Informare, persuadere, farsi ricordare

    di Silvio Fabris

Questi tre obiettivi sono essenziali per trasformare il prodotto in oggetto d’uso. Tutti e tre essenziali per vendere.

INFORMARE. Non bisogna aver paura di dare informazioni chiare e oneste, anche se ovviamente interessate. Non bisogna cercare di vendere una qualità che il prodotto non possiede. Occorrerà parlare al consumatore delle reali caratteristiche del prodotto, usando il “suo” linguaggio, senza cadere nell’ovvio, nel banale, nel noioso. Deve essere nuovo, originale.

PERSUADERE. Convincere è un elemento determinante nella comunicazione pubblicitaria, non quella occulta, però. La persuasione non è l’inganno, ma l’amore che mettete nello scegliere le parole con le quali presentate i vantaggi reali del prodotto. E’ l’atmosfera che create intorno a ciò che l’azienda vende, ma che deve basarsi su presupposti reali.

FARSI RICORDARE. Il pubblico dimentica facilmente per via della proliferazione dei messaggi pubblicitari che lo distrae di continuo.
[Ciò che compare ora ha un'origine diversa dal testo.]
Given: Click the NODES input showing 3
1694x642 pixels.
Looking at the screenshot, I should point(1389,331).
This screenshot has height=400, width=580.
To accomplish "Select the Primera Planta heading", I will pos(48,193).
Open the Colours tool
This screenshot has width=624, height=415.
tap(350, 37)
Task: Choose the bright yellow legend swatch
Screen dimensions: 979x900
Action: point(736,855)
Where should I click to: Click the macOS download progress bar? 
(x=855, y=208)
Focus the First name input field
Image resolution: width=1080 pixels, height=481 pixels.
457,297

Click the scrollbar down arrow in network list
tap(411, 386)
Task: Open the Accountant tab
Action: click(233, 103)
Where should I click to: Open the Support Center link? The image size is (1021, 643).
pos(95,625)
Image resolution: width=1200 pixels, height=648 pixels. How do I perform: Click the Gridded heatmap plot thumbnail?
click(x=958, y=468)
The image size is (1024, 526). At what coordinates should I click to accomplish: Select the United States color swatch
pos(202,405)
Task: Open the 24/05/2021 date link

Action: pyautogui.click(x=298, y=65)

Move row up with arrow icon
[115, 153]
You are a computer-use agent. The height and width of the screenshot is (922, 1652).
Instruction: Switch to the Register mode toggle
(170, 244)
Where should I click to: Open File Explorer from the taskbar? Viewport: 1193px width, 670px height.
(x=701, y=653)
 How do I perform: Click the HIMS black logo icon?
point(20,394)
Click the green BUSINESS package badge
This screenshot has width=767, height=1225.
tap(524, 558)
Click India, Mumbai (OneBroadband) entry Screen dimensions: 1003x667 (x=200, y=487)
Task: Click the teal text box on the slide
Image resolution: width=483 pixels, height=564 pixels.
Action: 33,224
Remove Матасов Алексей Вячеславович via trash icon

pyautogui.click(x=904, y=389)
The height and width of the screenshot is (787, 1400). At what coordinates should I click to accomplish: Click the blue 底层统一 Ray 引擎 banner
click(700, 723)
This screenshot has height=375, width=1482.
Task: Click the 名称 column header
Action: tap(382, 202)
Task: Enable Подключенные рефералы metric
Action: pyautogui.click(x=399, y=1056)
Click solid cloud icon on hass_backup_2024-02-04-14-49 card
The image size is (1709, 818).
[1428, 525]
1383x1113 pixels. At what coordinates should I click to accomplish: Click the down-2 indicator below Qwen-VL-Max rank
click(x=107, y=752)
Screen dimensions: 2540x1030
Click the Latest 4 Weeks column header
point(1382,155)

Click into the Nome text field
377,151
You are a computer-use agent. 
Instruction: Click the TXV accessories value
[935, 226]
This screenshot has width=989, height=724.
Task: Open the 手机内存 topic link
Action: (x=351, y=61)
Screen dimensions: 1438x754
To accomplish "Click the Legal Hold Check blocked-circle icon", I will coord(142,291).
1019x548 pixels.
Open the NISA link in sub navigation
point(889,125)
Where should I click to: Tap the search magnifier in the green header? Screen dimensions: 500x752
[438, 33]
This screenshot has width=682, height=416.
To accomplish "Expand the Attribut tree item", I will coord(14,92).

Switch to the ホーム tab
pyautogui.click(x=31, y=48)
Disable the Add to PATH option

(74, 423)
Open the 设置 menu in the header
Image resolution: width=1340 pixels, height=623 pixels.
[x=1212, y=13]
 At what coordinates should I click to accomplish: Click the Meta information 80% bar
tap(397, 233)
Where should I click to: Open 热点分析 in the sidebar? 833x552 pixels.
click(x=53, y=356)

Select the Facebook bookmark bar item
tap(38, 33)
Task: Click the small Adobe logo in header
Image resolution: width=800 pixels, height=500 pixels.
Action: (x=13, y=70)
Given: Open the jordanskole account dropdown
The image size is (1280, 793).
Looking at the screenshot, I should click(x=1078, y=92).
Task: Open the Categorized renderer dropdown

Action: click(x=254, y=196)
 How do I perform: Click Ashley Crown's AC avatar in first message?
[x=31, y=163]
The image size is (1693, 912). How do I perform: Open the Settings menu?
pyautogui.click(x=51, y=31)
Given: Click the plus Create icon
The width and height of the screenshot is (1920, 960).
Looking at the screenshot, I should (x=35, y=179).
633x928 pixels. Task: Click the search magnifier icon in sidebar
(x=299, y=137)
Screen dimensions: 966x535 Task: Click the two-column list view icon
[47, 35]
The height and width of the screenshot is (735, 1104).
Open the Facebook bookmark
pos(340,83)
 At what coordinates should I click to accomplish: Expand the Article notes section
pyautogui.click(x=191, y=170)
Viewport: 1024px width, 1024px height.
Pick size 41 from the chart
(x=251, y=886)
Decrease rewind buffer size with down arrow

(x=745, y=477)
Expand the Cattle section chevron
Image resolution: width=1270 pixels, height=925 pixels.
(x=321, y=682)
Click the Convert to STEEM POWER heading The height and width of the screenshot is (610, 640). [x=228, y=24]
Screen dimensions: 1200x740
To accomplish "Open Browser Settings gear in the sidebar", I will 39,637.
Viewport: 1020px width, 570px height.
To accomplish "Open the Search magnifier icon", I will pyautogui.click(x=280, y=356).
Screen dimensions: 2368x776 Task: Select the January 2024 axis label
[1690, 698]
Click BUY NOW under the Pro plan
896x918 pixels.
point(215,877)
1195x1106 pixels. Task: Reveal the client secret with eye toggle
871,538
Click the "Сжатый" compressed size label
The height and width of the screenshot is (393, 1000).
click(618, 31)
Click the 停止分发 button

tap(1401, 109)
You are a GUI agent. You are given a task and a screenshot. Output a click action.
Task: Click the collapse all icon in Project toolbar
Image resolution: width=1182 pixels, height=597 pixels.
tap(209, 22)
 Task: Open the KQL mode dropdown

Le aziende che fanno pubblicità, lo fanno per aumentare la quota di mercato; tuttavia, talvolta, è già successo che la pubblicità serve a farle rimanere nel punto in cui erano mesi e anni prima.

Questi tre aspetti della pubblicità possono essere così quantificate:

- INDICE DI PENETRAZIONE. In che misura la pubblicità è riuscita ad informare

- INDICE DI ATTRAZIONE D’USO. In che misura la pubblicità è riuscita a persuadere

- INDICE DI RICORDO. In che misura la pubblicità è riuscita ad evitare l’usura del tempo.